Ask The Salty Waitress: I'm Sick Of All My Food Arriving At Once

Dear Salty Waitress: My family, friends and I are people who really enjoy eating out. This includes us ordering appetizers and/or soup with the regular dinner order. We have drinks, talk and tip the servers accordingly. However, in the last few years I am noticing the most annoying trend of our courses all being served at the same time!

Appetizers are arriving at the same time as the soup and/ or salad and in some instances – with the dinner! I have gotten so frustrated that I have sent the appetizers back—cancelled them out OR had the waitress take the dinner back until we have eaten the other items first. I have gotten to the point of asking the waitresses when we give our food order to PLEASE DO NOT bring the salad or dinners until the appetizers are done. Yet at least one in two dinners will have the dinners being brought out while the other courses are still being eaten. WHY would anyone think that having 3 courses per person on the table at the same time as being good service?

If I wanted to have my entire meal in front of me at the same time I would go to the golden arches and get the stuff wrapped in paper! I was a server myself for 4 years while going through college. One of the things you had to learn was how to time the orders with the kitchen. My old boss would have written me up if I served the entire meal at the same time! HELP! Why is this happening and how can we stop it? Do I have to forgo something I truly enjoy because servers are no longer taught the basics? When did this change and how do we get it back?

Frustrated Diner

Dear Frustrated,

I get it, sweetcakes. Now I'm gonna get you a glass of water while you take a deep breath, and then we'll work through all of this together.

Now that we're in a calmer frame of mind, let's talk first about why this is happening. Back in the day, more restaurants followed a three-course system: soup or salad, main course, dessert—maybe appetizers before the soup or salad. This has pretty much gone out the window along with pagers and landlines, except at old-school places like steakhouses and country clubs and cruise ships.

Take your pick of who or what to blame: Customers wanting to eat faster. Restaurants wanting to turn tables faster. "Menus designed for sharing." Small plates. The rise of "fast-casual." The mainstreaming of global cuisines whose meals don't follow the soup-salad-entree model. Millennials, probably. Whatever the reason, this less-coursed model is the new reality. "Salads" aren't necessarily stand-alone courses anymore, but vegetable-heavy side dishes that come out along with your main course.

But that doesn't mean you have to submit to this, if it bothers you so much. (It clearly does.) My first bit of advice is to choose restaurants that seem to have more standardized three-course menus. You can look at menus online before you go and see how they're laid out. If appetizers, soups/salads, entrees, and desserts have clear and separate sections, that's a good sign. If everything's lumped in vague buckets like "bites" and "for the table," that's a sign you're headed to the culinary Wild West.

Second, you can keep doing what you're doing and ask the server nicely to give you a break between your apps, salads, and entrees.

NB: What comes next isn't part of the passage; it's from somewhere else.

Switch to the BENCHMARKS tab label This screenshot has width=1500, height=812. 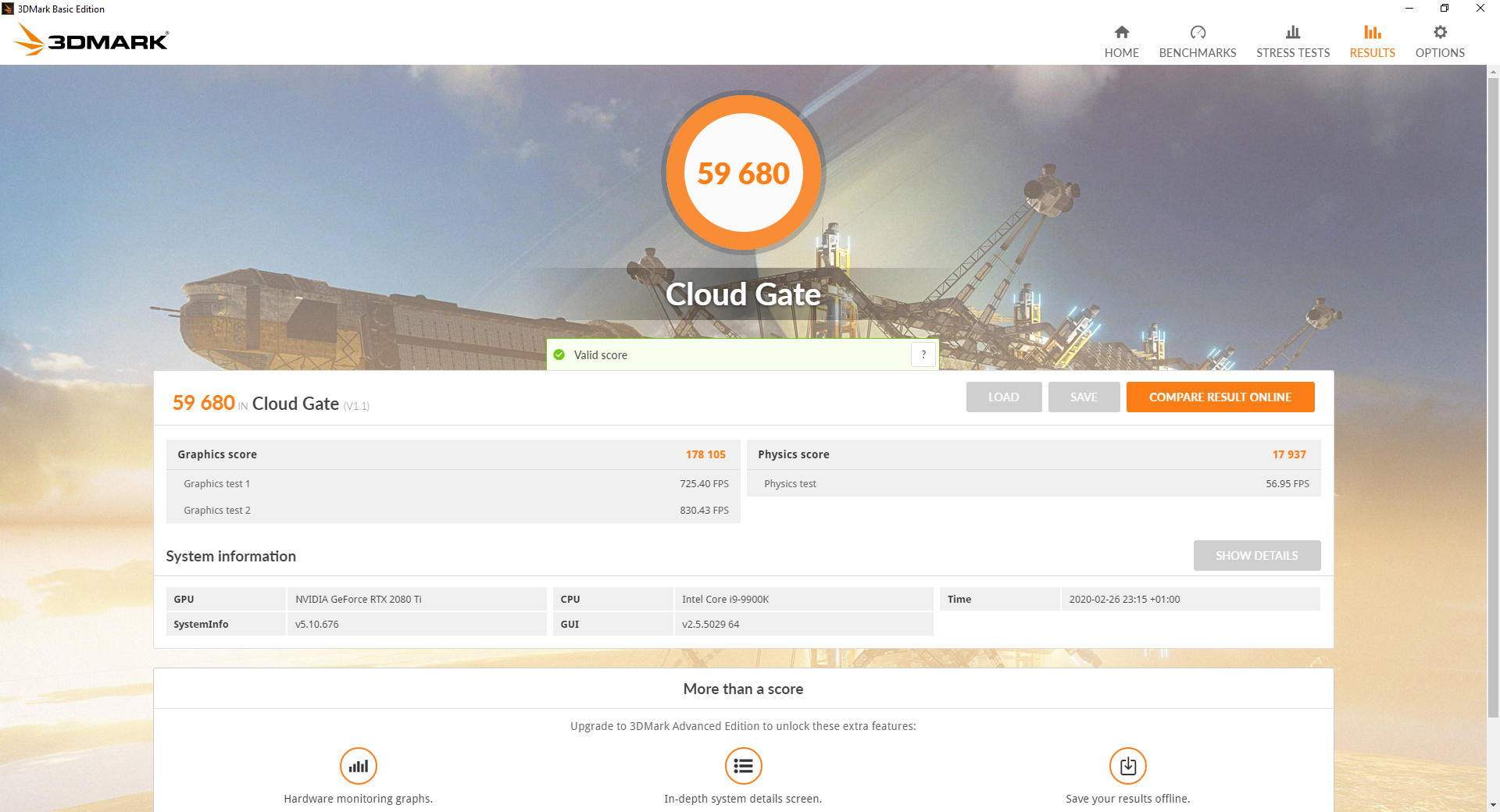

They should make an effort to respect that—I would give the kitchen a heads up not to fire entrees until I give the go-ahead—but, as you've learned, not everybody listens. (Or they have a more pressing demand from their manager to keep turning tables.)

Third, at many of these small plates-type places, servers don't need to take your order all at once. You could put in an order for appetizers, then once they're served, order your next course, then wait to order the bigger plates/entrees. That gives you more control and pretty much guarantees you'll have breathing room between courses.

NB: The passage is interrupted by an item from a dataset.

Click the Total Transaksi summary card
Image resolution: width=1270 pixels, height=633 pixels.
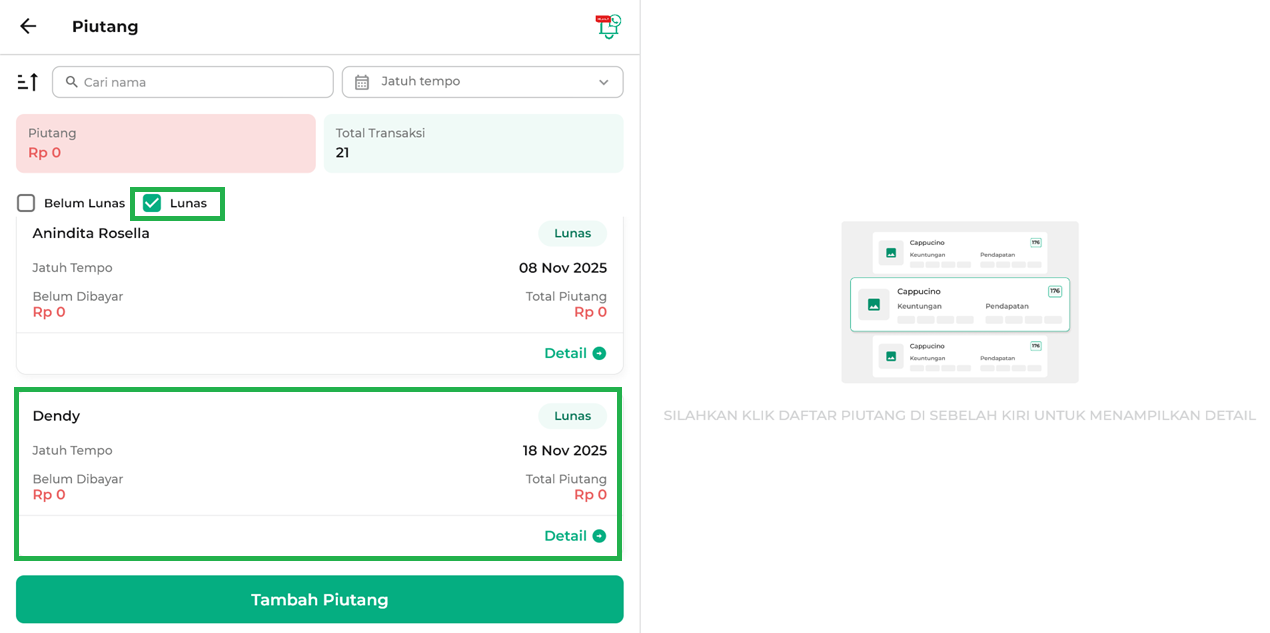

I'm not faulting you for ranting, my dove. No one likes to feel rushed through a meal, and you shouldn't feel like a restaurant is trying to push you out the door 20 minutes after you've sat down. Entrees shouldn't come out until appetizers are done. If you've asked for courses to be spaced out, the restaurant should respect that.

But I also feel like you should resist letting some mistimed salads ruin your whole meal. If the food and company is good, well, try to enjoy the experience regardless?